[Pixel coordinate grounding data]
━━━━━━━━━━━━━━━━━━━━

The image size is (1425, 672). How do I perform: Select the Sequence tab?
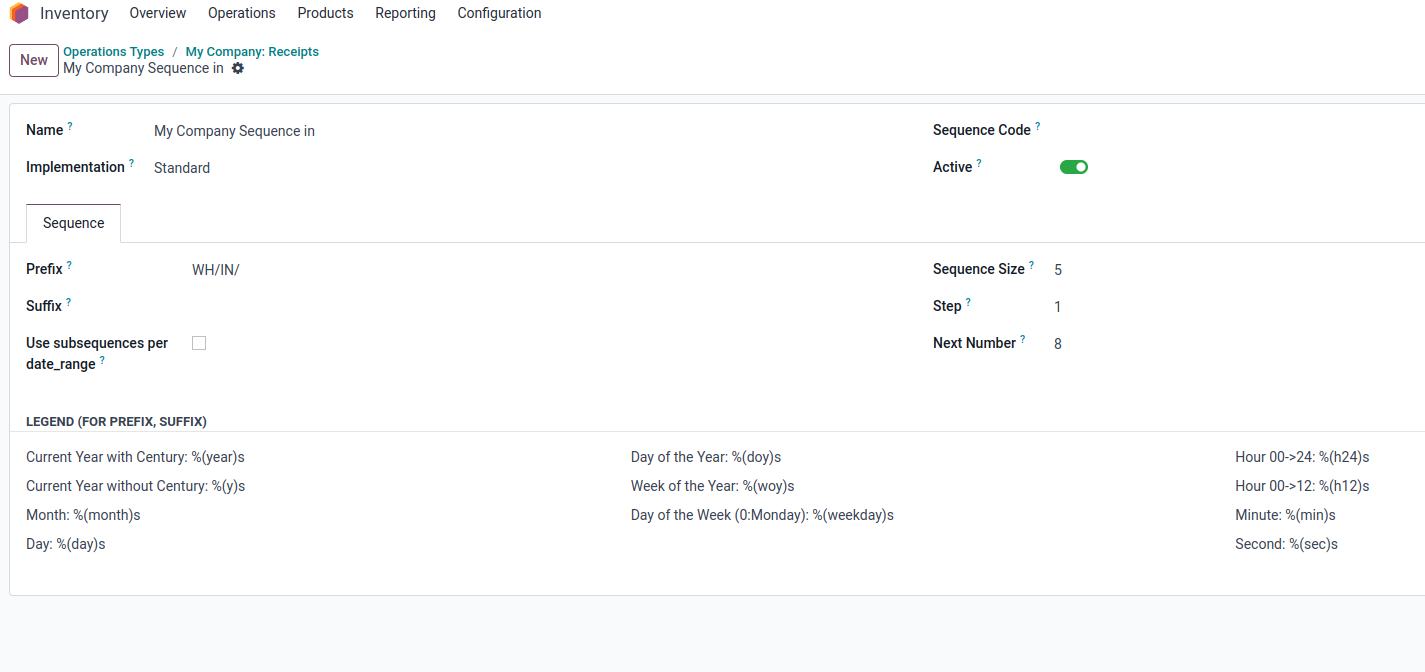[74, 223]
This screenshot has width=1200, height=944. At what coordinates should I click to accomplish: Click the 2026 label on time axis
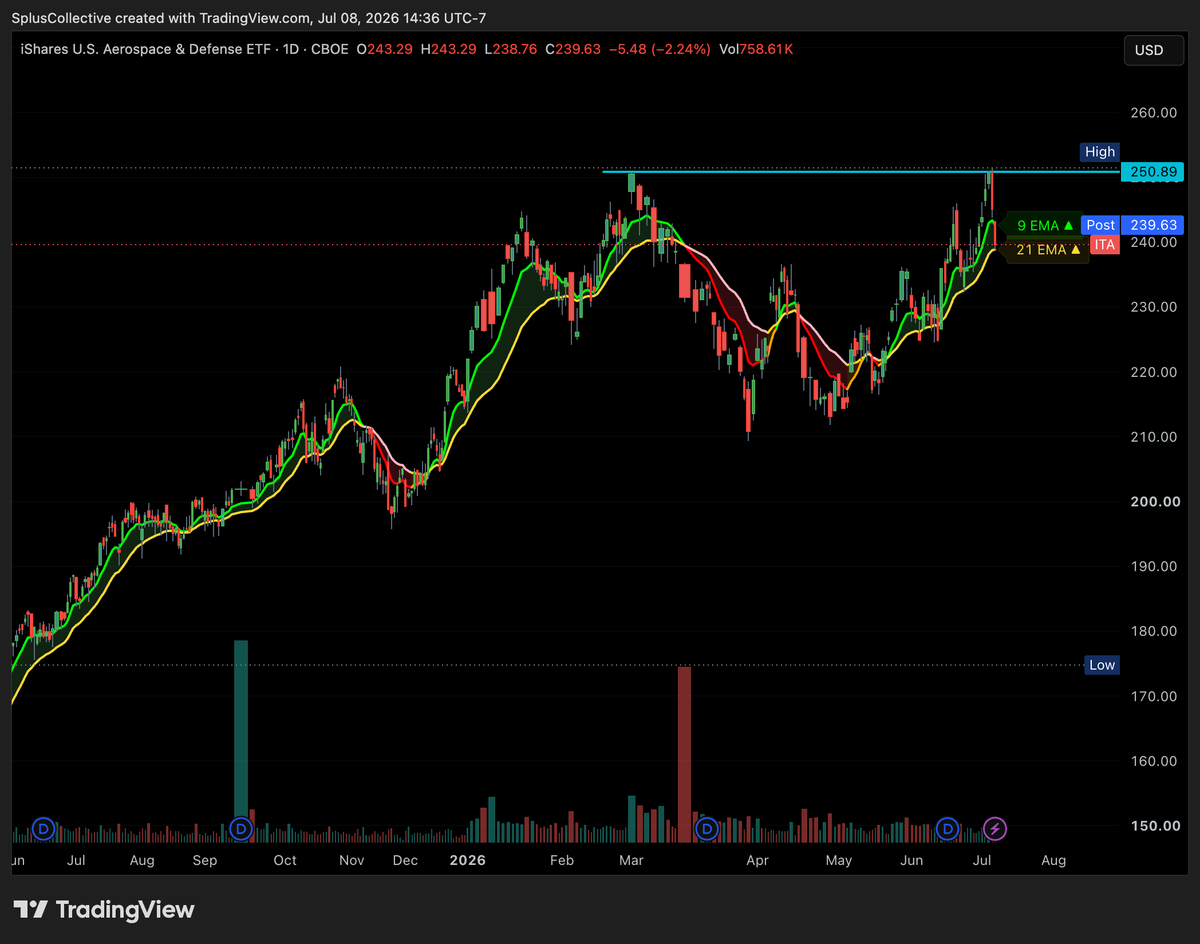465,860
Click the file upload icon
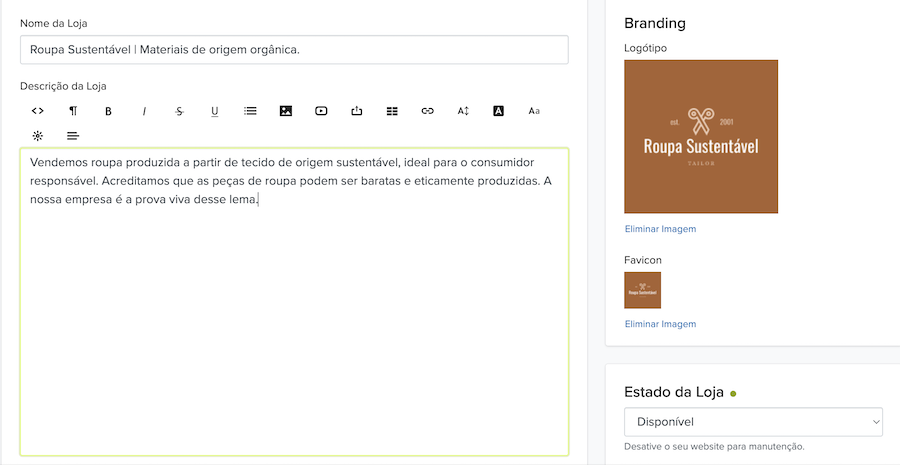Image resolution: width=900 pixels, height=465 pixels. (x=357, y=111)
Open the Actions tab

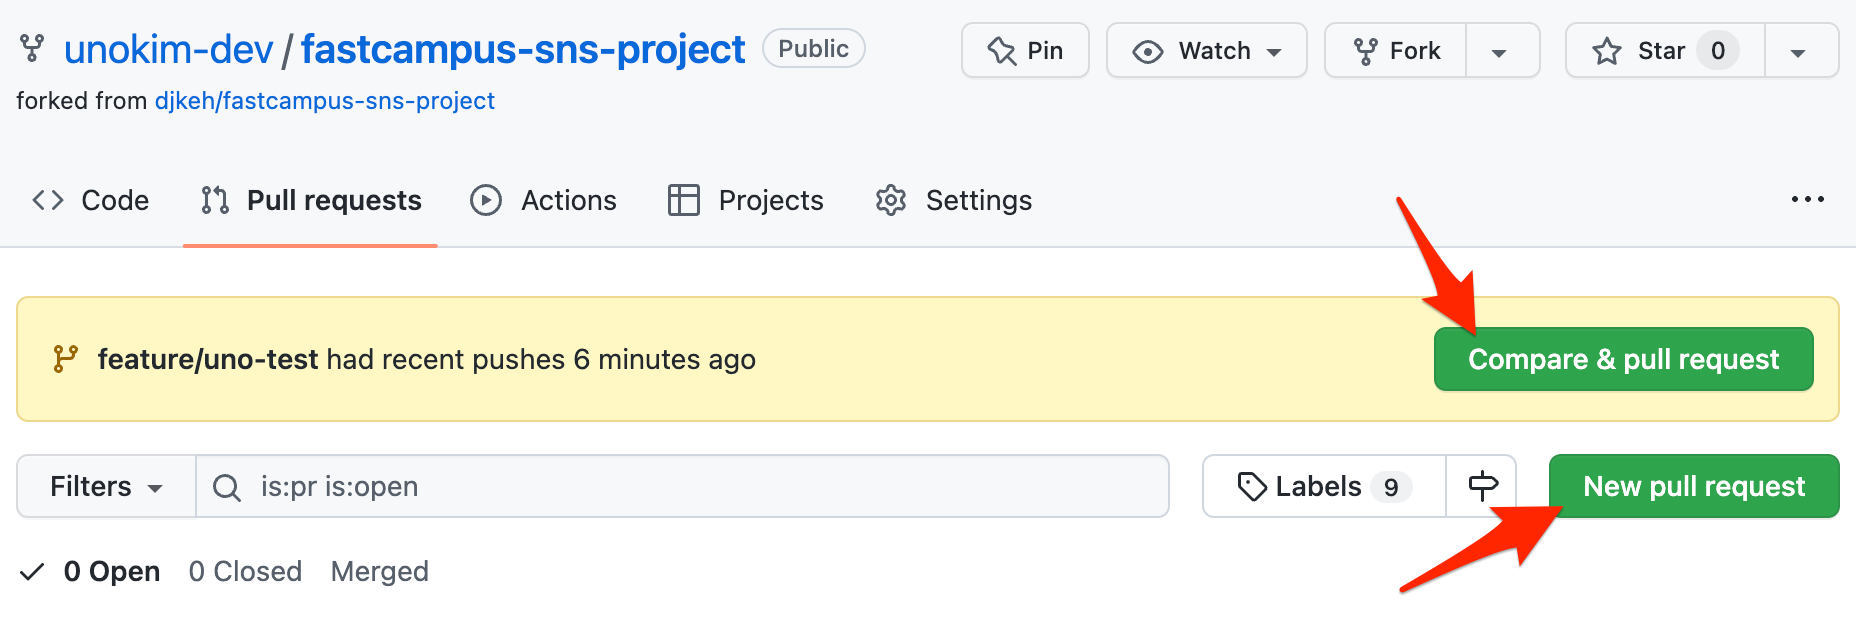(544, 201)
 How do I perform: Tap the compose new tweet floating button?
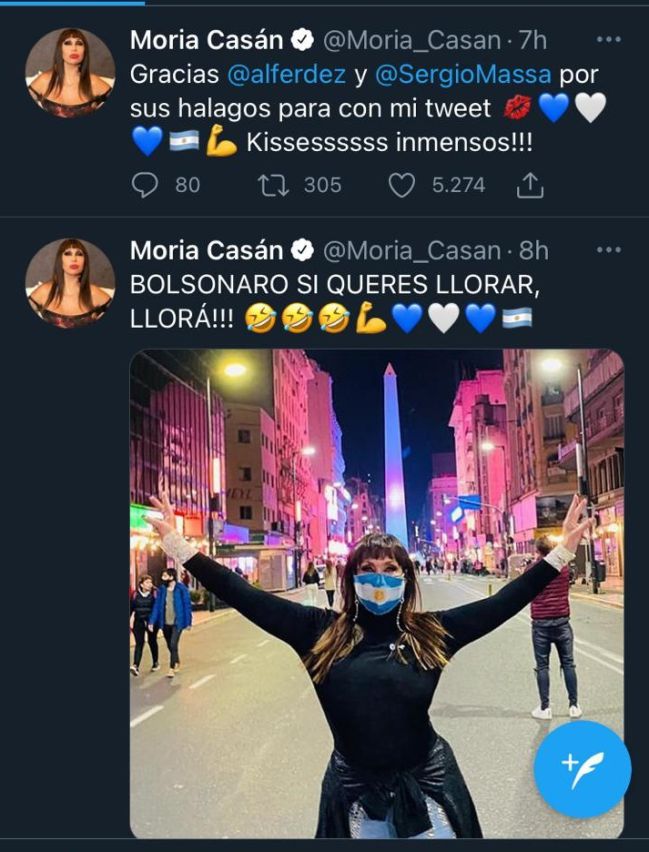pyautogui.click(x=582, y=769)
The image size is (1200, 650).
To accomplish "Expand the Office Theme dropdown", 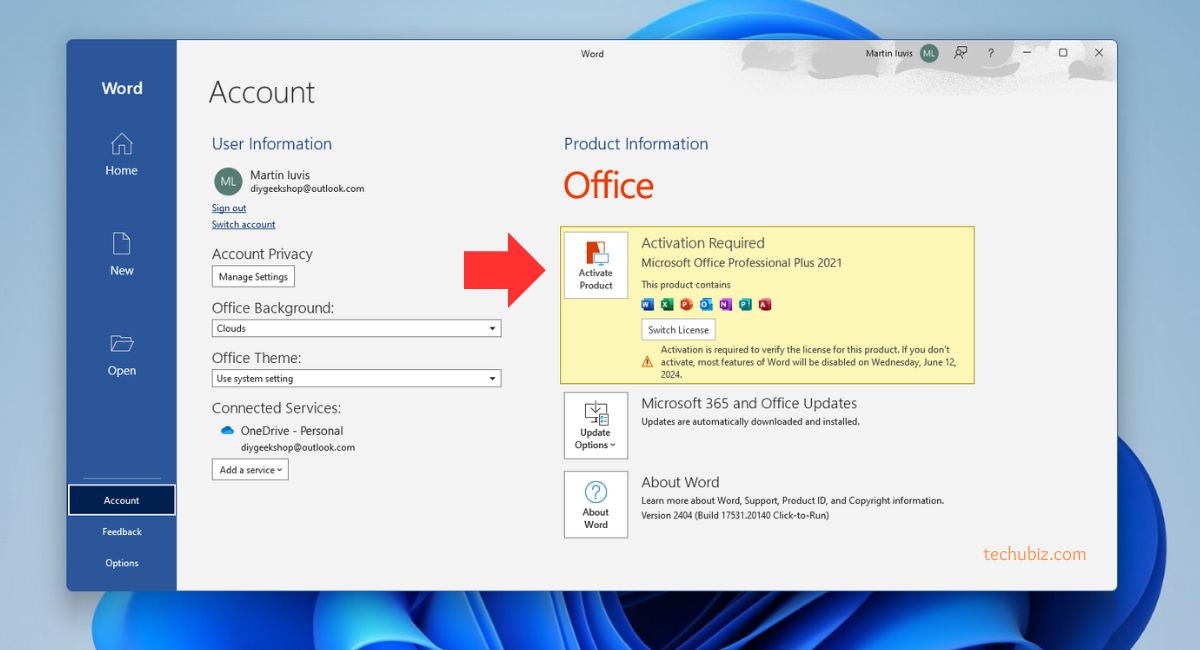I will click(492, 379).
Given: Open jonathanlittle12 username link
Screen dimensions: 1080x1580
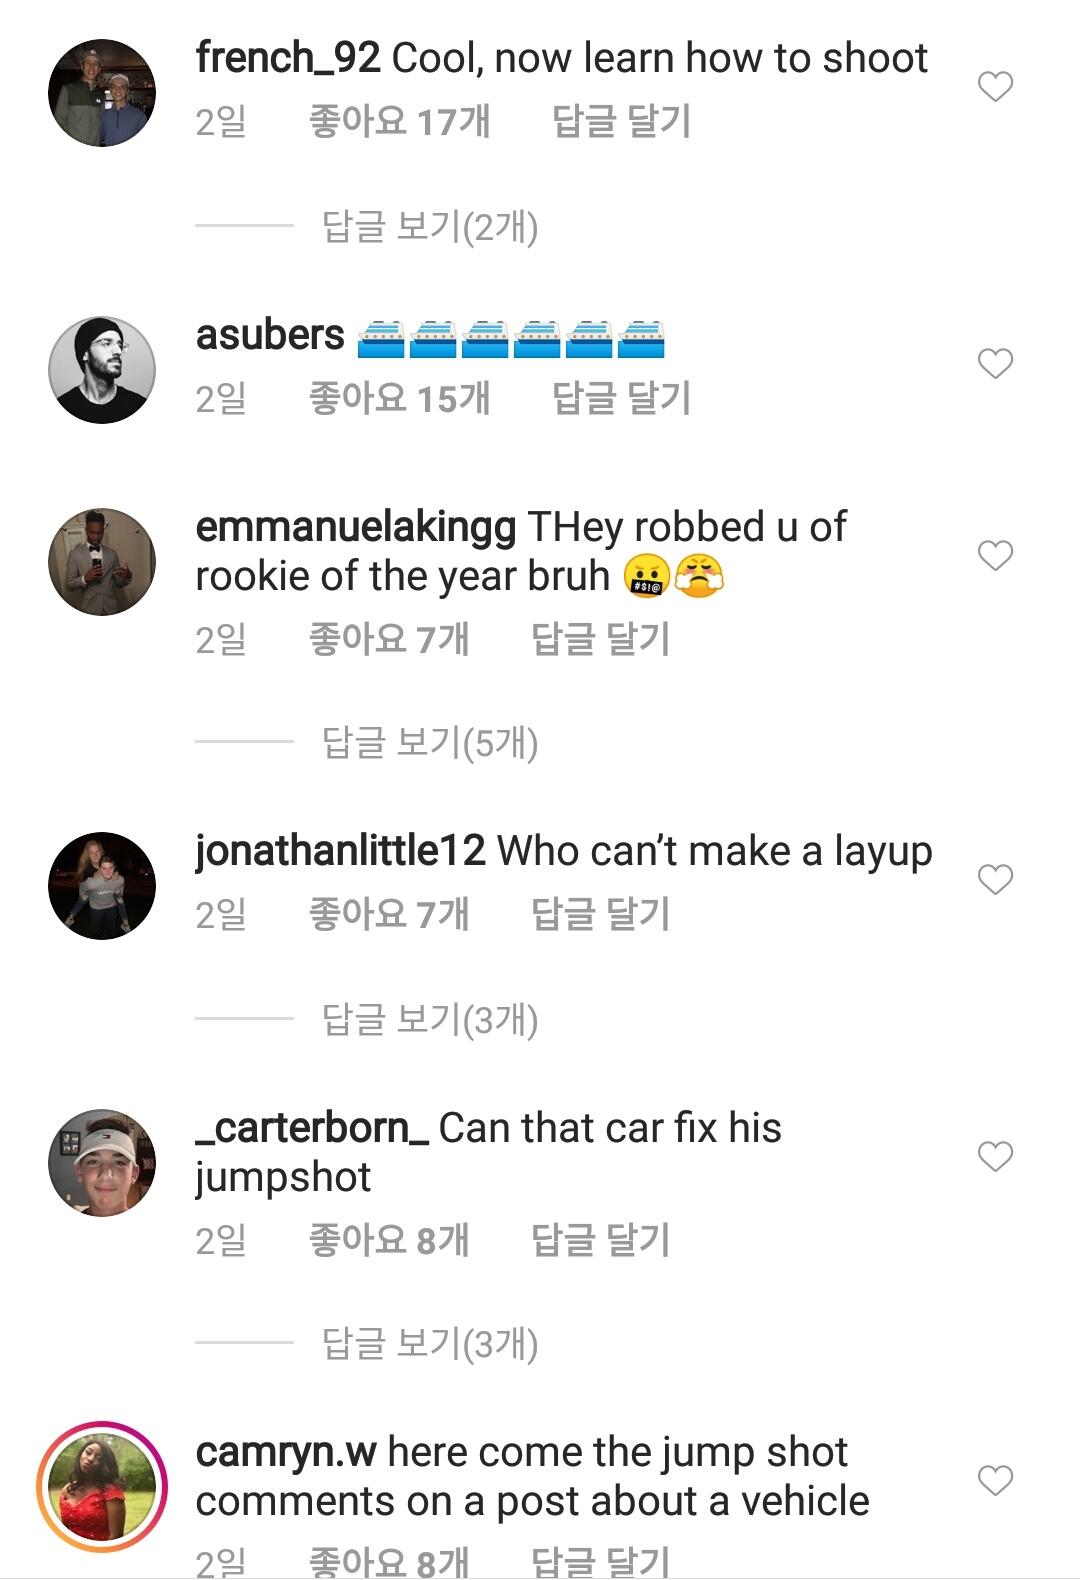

━━━━━━━━━━━━━━━━━━━━

Print the lines from the one that contains "Given: Open jonathanlittle12 username link" through the last line of the data, exactly and in full, and no other lines. Pictures are not part of the copy.

Given: Open jonathanlittle12 username link
Screen dimensions: 1080x1580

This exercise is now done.